> ABOUT THIS TASK: Return the material below word for word, from the line containing "The width and" through the line containing "(110, 414).", and leave out the pictures.

> DATA SHOWN:

*** Block opens ***

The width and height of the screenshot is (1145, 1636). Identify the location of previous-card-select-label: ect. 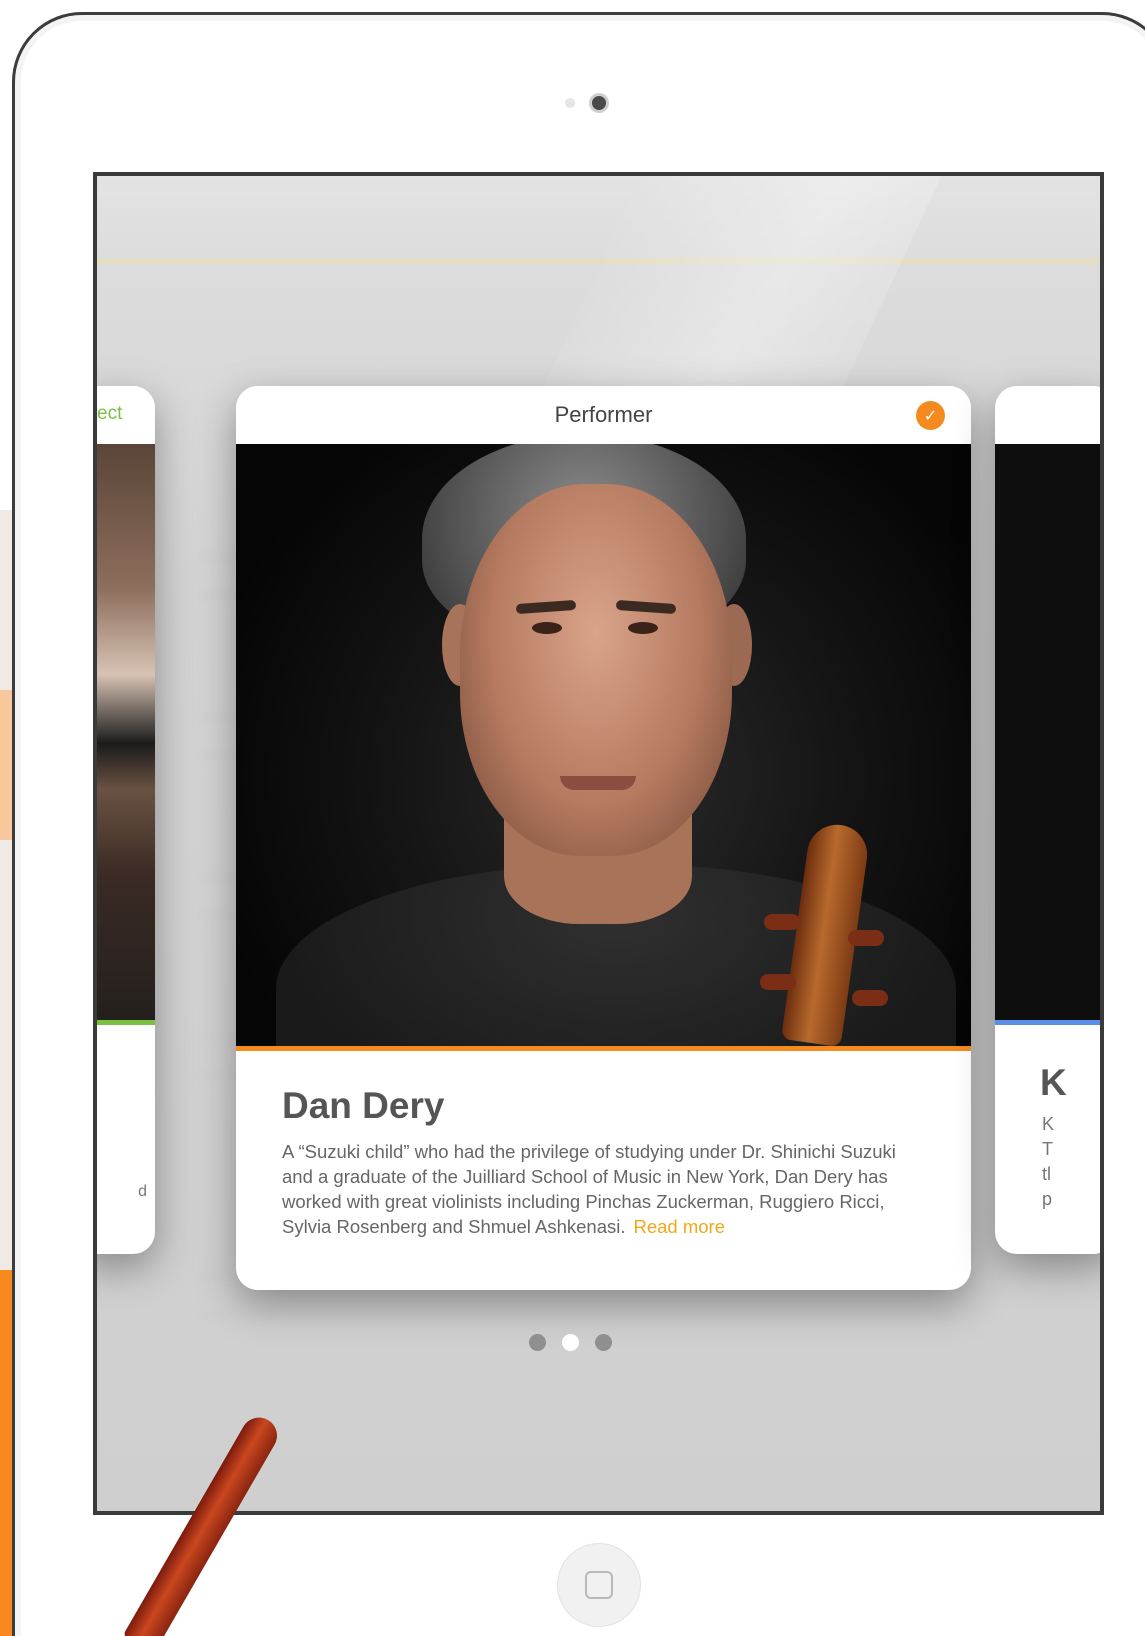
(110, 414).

*** Block closes ***
*** Block opens ***

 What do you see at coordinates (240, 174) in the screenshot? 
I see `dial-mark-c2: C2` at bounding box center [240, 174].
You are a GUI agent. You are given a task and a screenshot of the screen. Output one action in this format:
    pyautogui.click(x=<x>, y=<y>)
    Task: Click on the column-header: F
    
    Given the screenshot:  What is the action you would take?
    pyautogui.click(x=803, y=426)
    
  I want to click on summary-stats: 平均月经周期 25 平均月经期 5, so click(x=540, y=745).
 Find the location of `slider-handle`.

*** Block closes ***

> RESPONSE TO THE TASK:
The width and height of the screenshot is (1145, 1636). Identify the location of previous-card-select-label: ect. 
(110, 414).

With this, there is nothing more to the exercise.